La víctima fue Raúl Alejandro Ávila Hernández, que contaba con 28 años de edad
Un joven fue asesinado a puñaladas en una sangrienta riña registrada el barrio de San Marcos.
La víctima mortal fue Raúl Alejandro Ávila Hernández, que contaba con 28 años. Además, su amigo Jesús Alejandro “N” “N”, de 23, sufrió cortes en un brazo.
En una pronta reacción de policías preventivos y vigilantes de una empresa de seguridad privada, con apoyo del C-5 SITEC, fueron detenidos los responsables, César Adrián “N” “N”, de 23 años y un adolescente de 16.
De acuerdo a la información obtenida, el hoy occiso y Jesús Alejandro se divertían en uno de los antros localizados en el andador Arturo Pani y en los primeros minutos de ayer se vieron envueltos en una riña.
En el cruce de Pani y calle Nieto, Raúl Alejandro fue apuñalado en el pecho con un cuchillo, mientras que Jesús Alejandro resultó con algunas heridas superficiales en el brazo izquierdo.
Raúl Alejandro quedó tendido, bocarriba, con la cabeza apuntando hacia el sur, mientras que los responsables huyeron.

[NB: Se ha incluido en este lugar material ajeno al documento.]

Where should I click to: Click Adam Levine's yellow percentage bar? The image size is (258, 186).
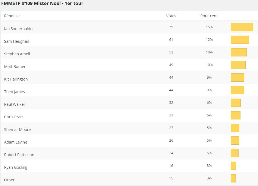click(x=235, y=141)
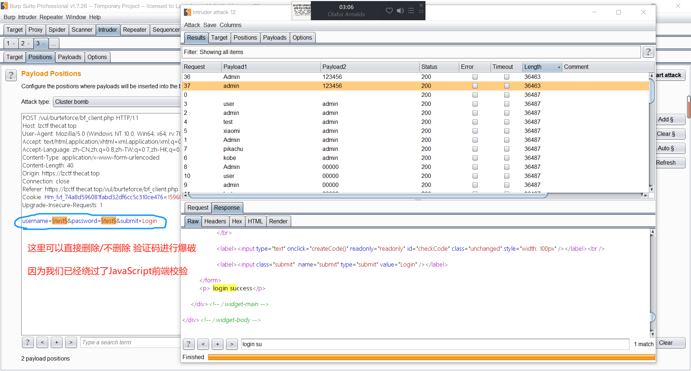Click Payload Positions help question mark icon
Viewport: 691px width, 371px height.
pos(11,75)
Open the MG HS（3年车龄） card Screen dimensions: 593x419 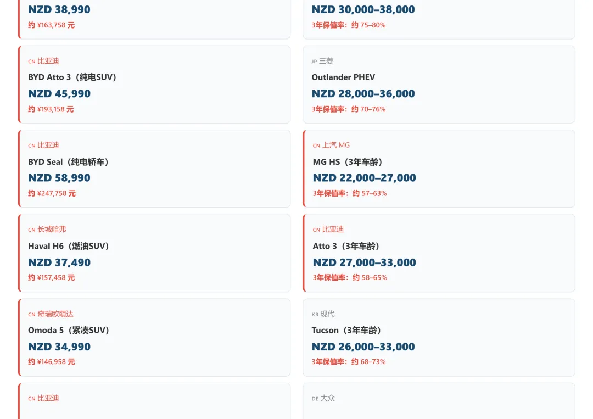[x=348, y=162]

Al recibir el llamado de auxilio, realizado por decenas de testigos, se dirigieron policías municipales y paramédicos de la Cruz Roja Mexicana, quienes confirmaron el deceso y brindaron los primeros auxilios a Jesús Alejandro.
Un policía preventivo que en ese momento se encontraba franco, a bordo de una motocicleta, y una vigilante en un bar, persiguieron a los agresores que corrieron hacia la unidad Vivienda Popular.
Policías municipales y de vialidad se unieron a la persecución y en el cruce de las calles Rincón y Nieto atraparon a César Adrián.
En cuanto al adolescente, sobre la calle Naranjo, junto a unos vehículos, tiró una daga de aproximadamente 30 centímetros de largo, además de una sudadera azul con amarillo y una cachucha azul que llevaba puestas, para después esconderse en la casa 11 del andador H.
Los preventivos, con la autorización de la propietaria, entraron al domicilio y detuvieron al adolescente, por lo que junto con su cómplice los trasladaron al Ministerio Público.
Previo reporte del asesinato, arribaron al lugar para dar fe del cadáver, elementos de la Dirección General de Investigación Pericial y de la Unidad Especializada en Investigación de Homicidios.
Al término de las diligencias del caso, presenciadas por familiares de la víctima mortal, peritos hicieron el levantamiento del cuerpo y lo trasladaron al Servicio Médico Forense para la necropsia de ley.
Posteriormente, el convoy ministerial se dirigió a la calle Naranjo, donde junto con personal de la Unidad Municipal de Atención Inmediata de la Policía Municipal, fijaron y embalaron la daga, la sudadera y la cachucha que tiró el menor.